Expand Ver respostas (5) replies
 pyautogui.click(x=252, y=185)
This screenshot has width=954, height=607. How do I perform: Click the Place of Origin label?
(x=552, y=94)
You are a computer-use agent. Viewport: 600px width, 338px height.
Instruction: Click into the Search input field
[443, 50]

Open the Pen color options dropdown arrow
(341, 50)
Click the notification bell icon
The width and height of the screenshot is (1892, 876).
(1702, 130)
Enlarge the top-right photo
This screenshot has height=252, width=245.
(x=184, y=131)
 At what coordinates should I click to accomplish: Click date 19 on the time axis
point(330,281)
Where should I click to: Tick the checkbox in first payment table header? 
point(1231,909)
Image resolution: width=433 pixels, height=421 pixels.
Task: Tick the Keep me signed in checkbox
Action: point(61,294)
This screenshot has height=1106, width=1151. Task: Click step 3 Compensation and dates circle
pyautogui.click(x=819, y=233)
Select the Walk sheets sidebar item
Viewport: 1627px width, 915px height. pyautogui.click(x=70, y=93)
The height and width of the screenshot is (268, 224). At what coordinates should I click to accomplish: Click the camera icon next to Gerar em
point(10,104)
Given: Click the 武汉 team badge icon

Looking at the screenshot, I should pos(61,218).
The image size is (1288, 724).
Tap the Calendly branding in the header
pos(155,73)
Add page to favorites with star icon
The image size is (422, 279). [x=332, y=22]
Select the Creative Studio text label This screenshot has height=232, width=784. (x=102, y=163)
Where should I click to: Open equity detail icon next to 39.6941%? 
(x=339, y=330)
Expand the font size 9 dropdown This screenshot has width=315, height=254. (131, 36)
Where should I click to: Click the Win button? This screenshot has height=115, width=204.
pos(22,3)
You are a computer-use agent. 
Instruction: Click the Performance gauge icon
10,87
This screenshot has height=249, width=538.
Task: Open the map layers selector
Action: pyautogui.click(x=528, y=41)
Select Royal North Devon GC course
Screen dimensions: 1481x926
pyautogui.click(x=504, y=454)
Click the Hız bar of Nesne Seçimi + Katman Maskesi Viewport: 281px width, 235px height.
· · · · · · ·
**How to complete this task:**
Out of the entries above, write out only the lines between the line holding "Select the Walk sheets sidebar item" and the line holding "The image size is (1288, 724).", inclusive, each exactly as given.

**Result:**
Select the Walk sheets sidebar item
Viewport: 1627px width, 915px height. pyautogui.click(x=70, y=93)
The height and width of the screenshot is (268, 224). At what coordinates should I click to accomplish: Click the camera icon next to Gerar em
point(10,104)
Given: Click the 武汉 team badge icon

Looking at the screenshot, I should pos(61,218).
The image size is (1288, 724).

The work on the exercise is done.